Segment Start: Passage
Hnin Wai Lwin Myo
Health Disparities Research Training Fellow, Doctoral Candidate, Department of Epidemiology and Biostatistics
University at Albany
Hnin Wai Lwin Myo was born in Burma (Myanmar). She graduated from Myanmar’s University of Medicine (II) 1999. Ms. Myo has been a medical doctor and public health specialist for over 16 years. Her work has been centered on epidemiological research on communicable diseases. Her attention to matters of public health became more focused after she earned her master’s degree in public health and tropical medicine in 2005.
Ms. Myo has worked in a variety of capacities within the healthcare system, including Research Officer and District Health Officer of the Yangon Region, and Assistant Director of the Ministry of Health. Additionally, she was a national survey coordinator for the Disease Control Department’s National Tuberculosis Control program, which emphasized the presence of health disparities, particularly in military conflict zones.
Her experiences and research interests led her to prioritize public health issues among minority groups as a Deputy Project Manager of the Mobile Medical Services Project. Ms. Myo proposed a project focused on providing basic healthcare to socially marginalized ethnic minority groups along the underserved Thai-Myanmar border, necessitating considerable funding from the Japanese Nippon Foundation. Her mission was to narrow the wide gap between perceived healthcare coverage and reality- characterized by the absence of resources resulting from long-term mismanagement in the conflict zone and insufficient knowledge of the population. Ms. Myo became so closely watched by junta agents that she and her husband, a physician and military commander, faced being court martialed in the context of the political conflict regarding the Kachin ethnic group. They fled from Myanmar to seek asylum through which they were resettled here in Albany, NY.
Segment End: Passage
• [Problems to solve]
(1) Reproduce verbatim the part of the biography starting at "Ms. Myo has worked" and ending at "military conflict zones.".
(2) Answer these questions using the biography:
(a) In what year did Hnin Wai Lwin Myo earn her master's degree in public health and tropical medicine?
(b) Which foundation funded the project along the Thai-Myanmar border?
(c) Where were she and her husband resettled?
(3) List every position Ms. Myo held that is named in the two paragraphs of the biography beginning "Ms. Myo has worked" and "Her experiences and research interests".
Segment Start: Source material
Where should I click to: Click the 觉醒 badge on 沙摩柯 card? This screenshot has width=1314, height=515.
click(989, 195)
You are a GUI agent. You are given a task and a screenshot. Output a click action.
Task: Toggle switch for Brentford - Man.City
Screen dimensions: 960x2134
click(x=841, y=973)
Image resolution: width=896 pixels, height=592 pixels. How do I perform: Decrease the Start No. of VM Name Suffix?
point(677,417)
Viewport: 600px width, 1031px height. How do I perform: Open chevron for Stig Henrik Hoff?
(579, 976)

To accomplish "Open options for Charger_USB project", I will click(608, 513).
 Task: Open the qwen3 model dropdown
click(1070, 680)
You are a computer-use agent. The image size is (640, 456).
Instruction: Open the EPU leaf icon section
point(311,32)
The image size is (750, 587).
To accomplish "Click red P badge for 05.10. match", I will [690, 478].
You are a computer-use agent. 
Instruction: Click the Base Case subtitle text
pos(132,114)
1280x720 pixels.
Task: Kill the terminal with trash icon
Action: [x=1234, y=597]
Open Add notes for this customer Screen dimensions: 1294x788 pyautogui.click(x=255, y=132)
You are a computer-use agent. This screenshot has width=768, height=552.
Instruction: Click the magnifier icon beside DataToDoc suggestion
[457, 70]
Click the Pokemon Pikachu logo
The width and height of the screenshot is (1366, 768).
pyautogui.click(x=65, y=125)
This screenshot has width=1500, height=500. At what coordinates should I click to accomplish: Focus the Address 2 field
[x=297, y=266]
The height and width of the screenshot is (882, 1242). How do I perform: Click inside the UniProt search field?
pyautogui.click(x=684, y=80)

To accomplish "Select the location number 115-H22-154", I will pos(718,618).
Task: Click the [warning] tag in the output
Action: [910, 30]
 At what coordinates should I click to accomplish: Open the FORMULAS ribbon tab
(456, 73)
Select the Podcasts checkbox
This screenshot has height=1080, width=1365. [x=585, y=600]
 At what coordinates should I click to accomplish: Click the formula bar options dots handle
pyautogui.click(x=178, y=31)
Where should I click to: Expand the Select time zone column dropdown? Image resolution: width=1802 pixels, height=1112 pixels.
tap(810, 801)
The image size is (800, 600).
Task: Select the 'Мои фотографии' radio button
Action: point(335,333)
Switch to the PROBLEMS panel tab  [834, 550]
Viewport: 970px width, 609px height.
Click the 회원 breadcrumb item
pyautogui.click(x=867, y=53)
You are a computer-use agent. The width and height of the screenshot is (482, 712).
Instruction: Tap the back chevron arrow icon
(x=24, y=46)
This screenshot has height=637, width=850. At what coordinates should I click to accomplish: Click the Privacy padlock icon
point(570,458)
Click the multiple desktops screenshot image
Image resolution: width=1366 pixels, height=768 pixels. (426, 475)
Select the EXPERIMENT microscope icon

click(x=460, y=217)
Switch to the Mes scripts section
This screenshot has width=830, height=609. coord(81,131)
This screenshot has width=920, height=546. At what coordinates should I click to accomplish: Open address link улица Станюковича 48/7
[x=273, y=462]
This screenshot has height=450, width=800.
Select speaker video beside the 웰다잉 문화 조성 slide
Segment End: Source material
• [Answers given]
(1)
Ms. Myo has worked in a variety of capacities within the healthcare system, including Research Officer and District Health Officer of the Yangon Region, and Assistant Director of the Ministry of Health. Additionally, she was a national survey coordinator for the Disease Control Department’s National Tuberculosis Control program, which emphasized the presence of health disparities, particularly in military conflict zones.

(2)
(a) 2005
(b) The Japanese Nippon Foundation
(c) Albany, NY

(3)
- Research Officer of the Yangon Region
- District Health Officer of the Yangon Region
- Assistant Director of the Ministry of Health
- National survey coordinator for the Disease Control Department's National Tuberculosis Control program
- Deputy Project Manager of the Mobile Medical Services Project